The Lord Chief Justice’s speech, Open Justice Today,  was delivered on 10 September 2023 at the Commonwealth Judges and Magistrates Conference 2023. It is a very good speech. It sets out the history of open justice (dating back to ancient times), its nature and the rationales underpinning it, and how it has changed with the benefit of technology in recent years. Indeed, if it had been delivered before 7 September, this speech would have made a very good response to the recent consultation on open justice launched by the Ministry of Justice (other responses to which have been collected on the  Courts and Tribunals Observers’ Network website). It echoes some of the responses he has made during his time in office to questions from the Justice select committee and other parliamentary committees and in his various press conferences.
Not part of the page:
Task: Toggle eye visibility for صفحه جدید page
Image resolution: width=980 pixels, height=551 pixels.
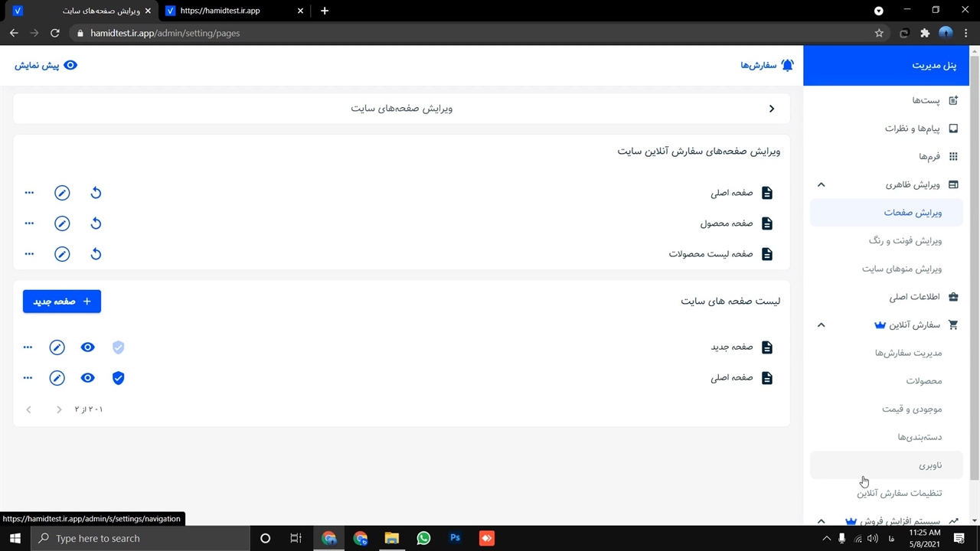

But as he recognises in his opening paragraph — framing the speech in the context of the Latimer House Guidelines for the Commonwealth on Good Practice Governing Relations between the Executive, Parliament and the Judiciary — there are principles such as the separation of powers (or by implication, open justice) that “may look well on paper and sound well in speeches” but ultimately must lie in the “hearts and minds” of people. What can we do, he asks, not only to keep that principle in the hearts and minds of each nation, but, going further, “how can we open up justice today”?


His potted history of open justice cites Jeremy Bentham on publicity as the “very soul of justice” and traces its origins back at least to Ancient Greece, where the trial of Socrates in 399 BC was conducted before a jury of 501 Athenians and a crowd of spectators on a hill. Among those observing and reporting it were Plato and Xenophon.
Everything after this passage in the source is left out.